For this study, published in the journal Nature Materials, researchers were able to image cancer cells that had undergone epithelial-mesenchymal transition (EMT), a process in which epithelial cells, known to stick together within a tissue, change into mesenchymal cells, thus dispersing and migrating individually. This, explains EurekaAlert, is a beneficial process that allows cells to travel throughout an embryo and establish specialised tissues. The cells migrated across a device that mimics the tissue surrounding a tumour.
"People are really interested in how EMT works and how it might be associated with tumour spread, but nobody has been able to see how it happens", said lead author Ian Y. Wong, assistant professor in the Brown School of Engineering and the Center for Biomedical Engineering, who performed the research as a postdoctoral fellow at Massachusetts General Hospital. "We've been able to image these cells in a biomimetic system and carefully measure how they move".

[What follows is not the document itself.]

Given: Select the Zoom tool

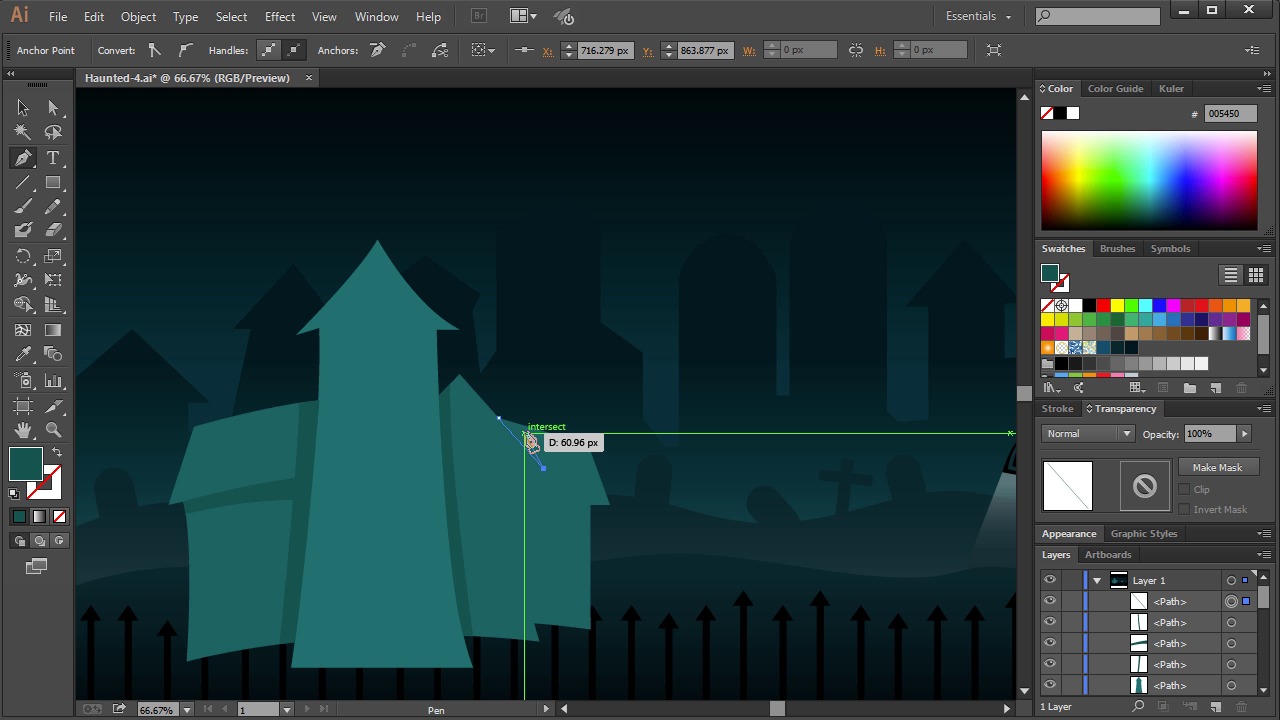Looking at the screenshot, I should tap(53, 430).
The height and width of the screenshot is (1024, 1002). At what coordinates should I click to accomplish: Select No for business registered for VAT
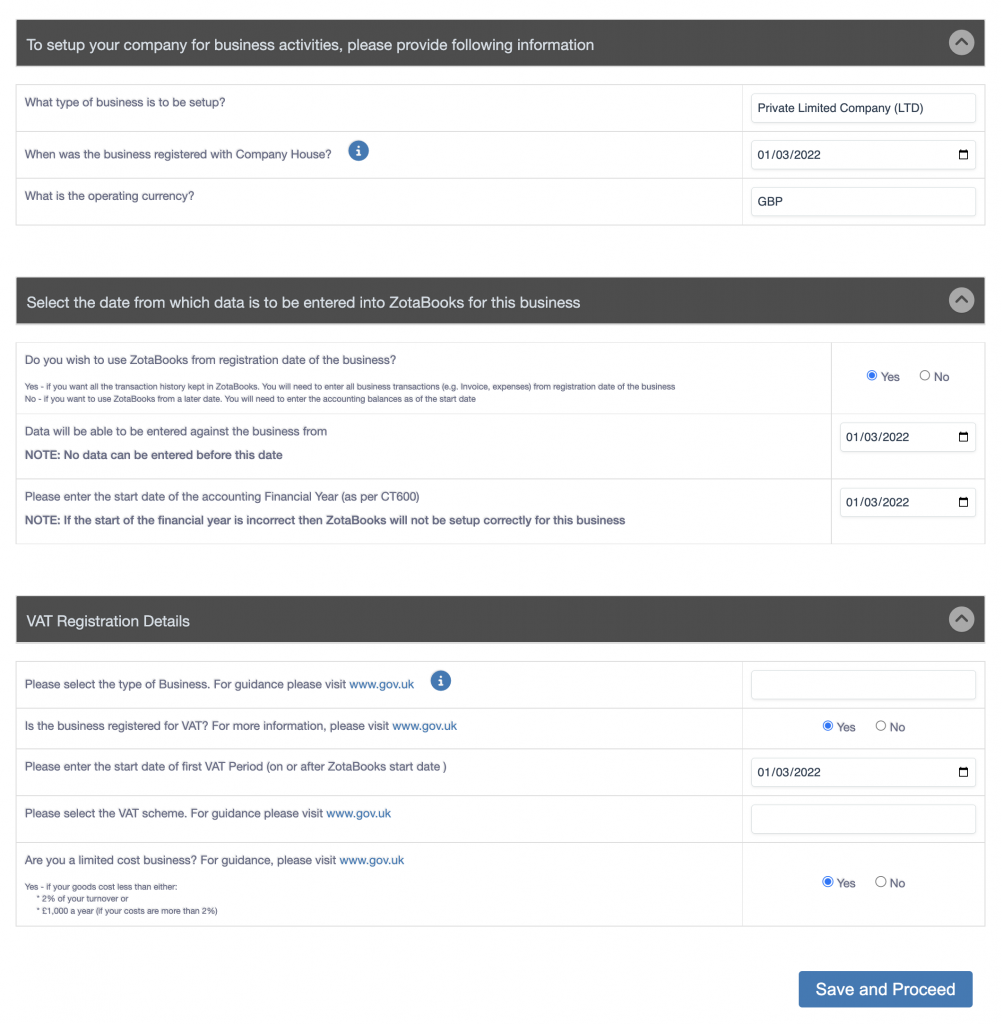point(881,726)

Here's how the process worked:
To get this new view of how cancer cells move, the researchers borrowed microelectronics processing techniques to pattern miniaturised features on silicon wafers, which were then replicated in a rubber-like plastic called PDMS. The device consists of a small plate, about a half-millimetre square, covered in an array of microscopic pillars. The pillars, each about 10 micrometers in diameter and spaced about 10 micrometers apart, leave just enough space for the cells to weave their way through. Using microscopes and time-lapse photography, the researchers can watch cells as they travel across the plate.
"It's basically an obstacle course for cells", Wong said. "We can track individual cells, and because the size and spacing of these pillars is highly controlled, we can start to do statistical analysis and categorise these cells based on how they move."